Am 2. November 1917 hatte der britische Außenminister, Arthur James Balfour, den Juden versprochen, in Palästina eine Heimstätte für sie zu errichten. Dies motivierte insbesondere die jüdischen Legion, fünf Bataillone aus jüdischen Freiwilligen, die als Bataillon Nr. 38 bis 42 der Königlichen Füsiliere (Royal Fusiliers) der British Army kämpften. Nach der Eroberung von Gaza gelang es den Briten am 9. November 1917, im Handstreich das osmanisch-deutsche Hauptquartier bei Et-Tine in der Nähe des heutigen Beit Schemesch zu nehmen. Im Durcheinander nahm eine türkische Batterie sogar das eigene Hauptquartier unter Feuer. Dies sorgte für Panik unter den türkisch-deutschen Truppen. Falkenhayn befehligte am 12. November einen erfolglosen Gegenangriff Richtung Et-Tine von Jerusalem aus, ein letzter Entlastungsangriff für Jerusalem scheiterte am 27. November.

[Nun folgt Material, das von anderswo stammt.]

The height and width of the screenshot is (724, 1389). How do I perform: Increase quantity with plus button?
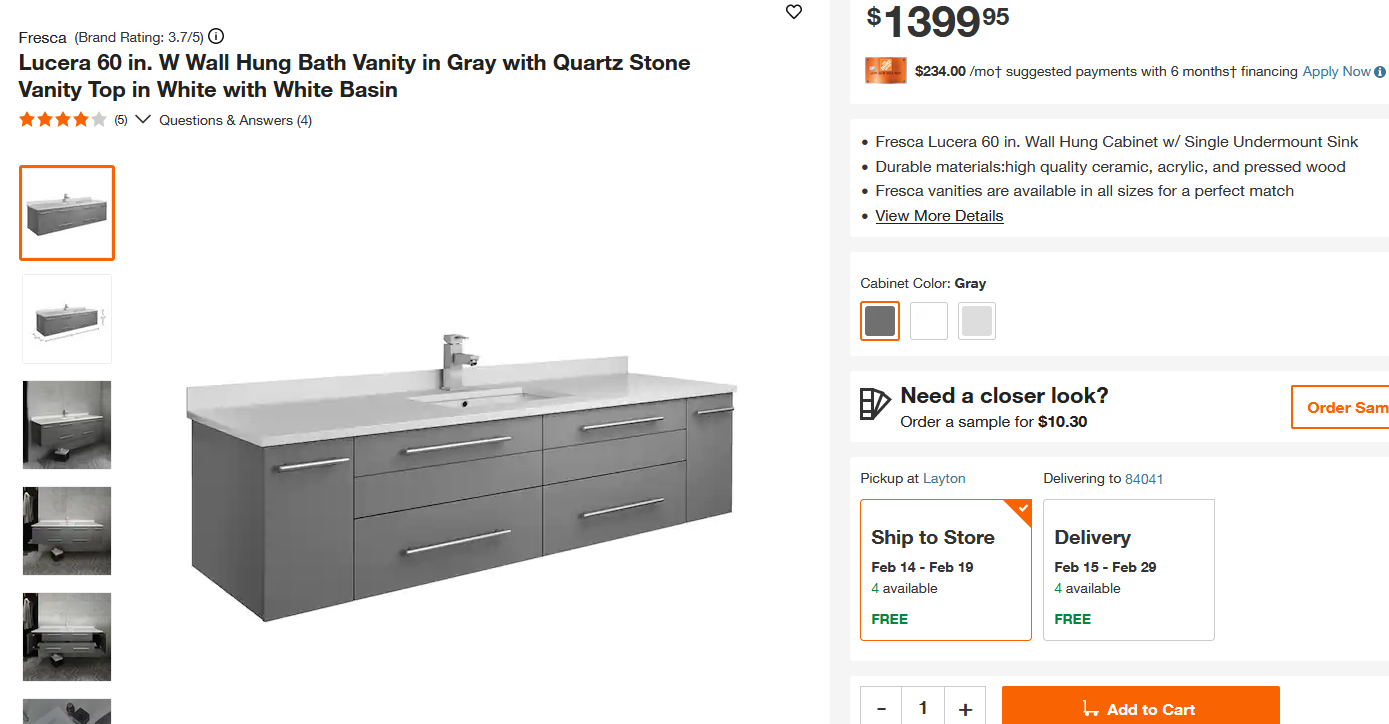965,708
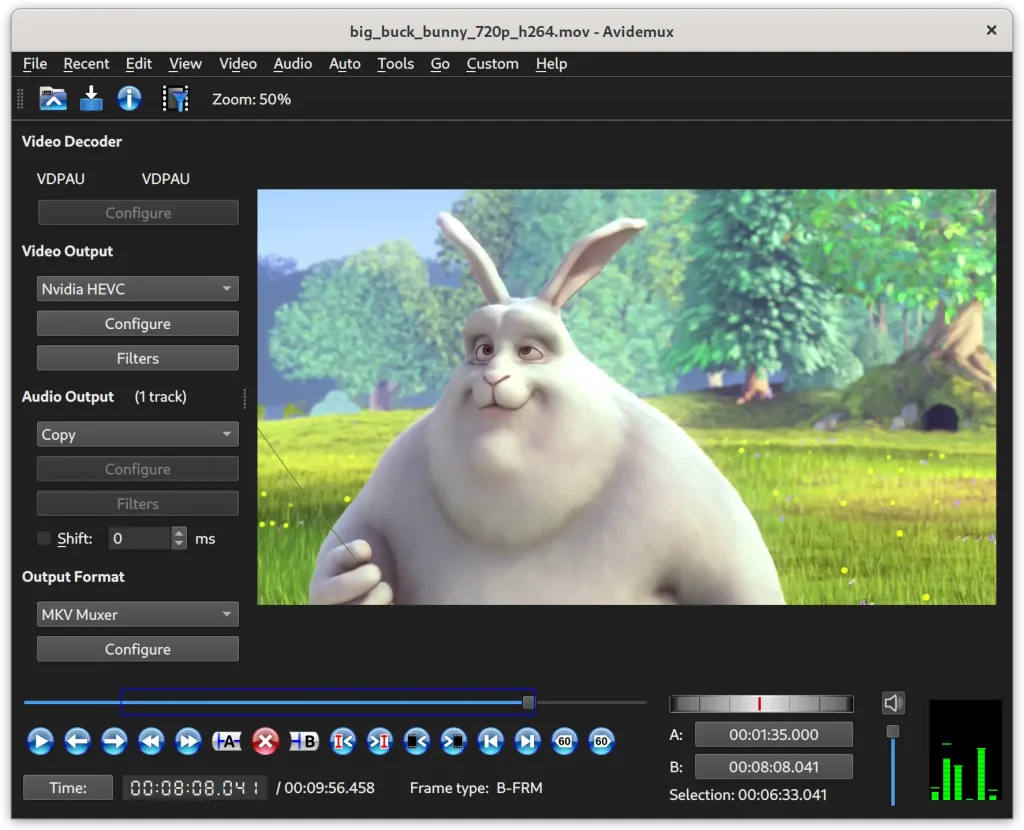Open the Audio menu
The image size is (1024, 830).
292,64
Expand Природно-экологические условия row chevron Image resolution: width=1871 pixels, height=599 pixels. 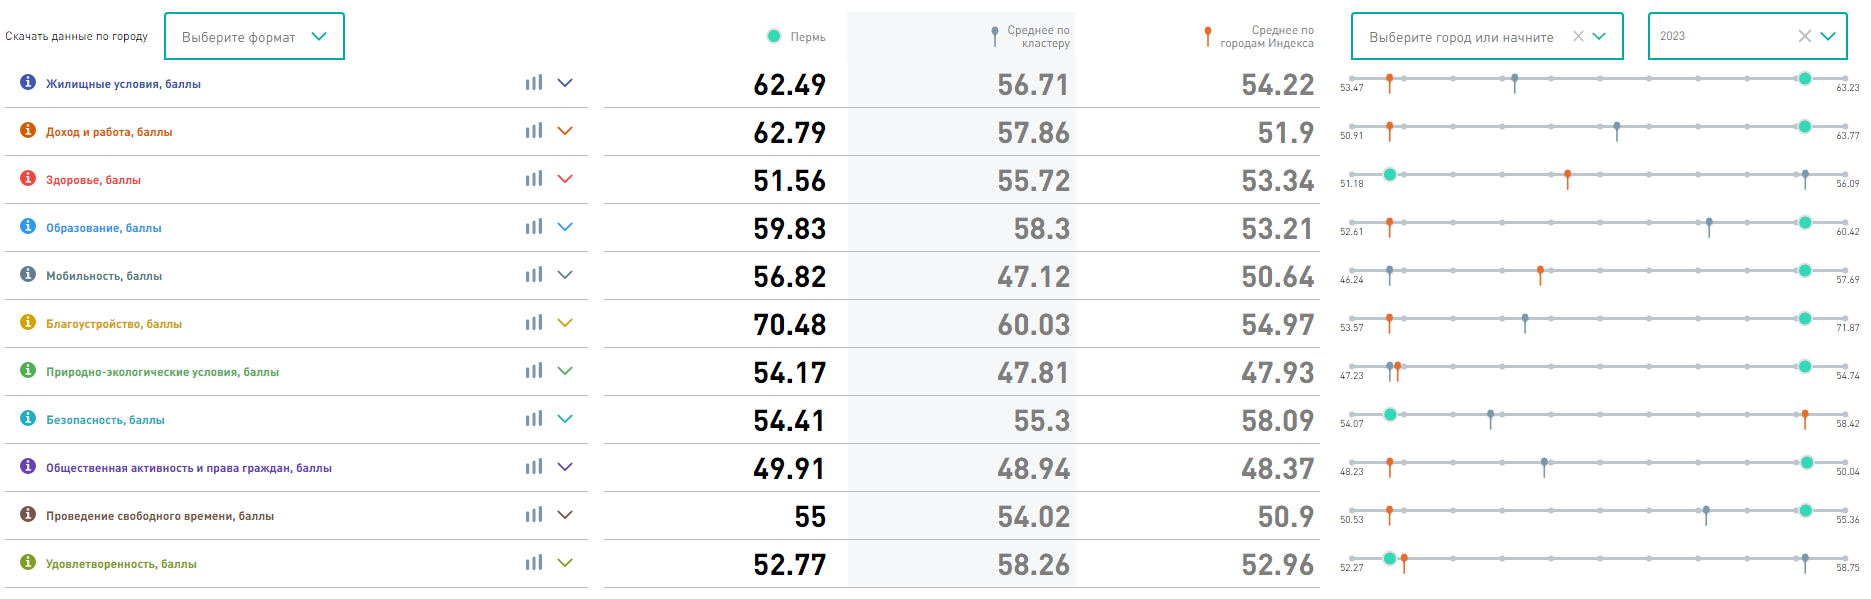(x=565, y=371)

Unter den deutschen Verteidigern von Jerusalem brach eine Dis­kussion aus über die Sinnhaftigkeit einer Verteidigung der Heiligen Stadt. Falkenhayn, der Erfinder der „Blutmühle von Verdun“, wollte die prestigeträchtige Stadt „auf die die ganz Welt mit höchstem Interesse schaut“, mit allen Mitteln verteidigen. Hingegen plädierte Papen für eine freiwillige kampflose Räumung. Der politisch versierte vormalige Militärattaché in Wa­shington überzeugte seinen Vorgesetzten. Am 9. Dezember räumten die Deutschen Jerusalem und verlagerten ihr Hauptquartier nach Nazareth. Damit gingen 400 Jahre osmanischer Herrschaft zu Ende. 

Der 9. Dezember war ein Feiertag für die Juden in Palästina, das Freudenlied „Hava Nagila“ entstand an diesem Tag. Am 11. Dezember zog Allenby, auf Weisung aus London zu Fuß, an der Spitze einer internationalen Truppe, die aus vier Kontinenten stammte, am Jaffator in Jerusalem ein. Er hatte sein Ziel, noch vor Weihnachten in der Heiligen Stadt zu sein, erreicht. Allerdings kam die Offensive Allenbys im judäischen Bergland für fast ein Jahr ins Stocken. Erst im Oktober 1918 erreichten die Alliierten Syrien, was zur Kapitulation und zum Untergang des Osmanischen Reiches führte.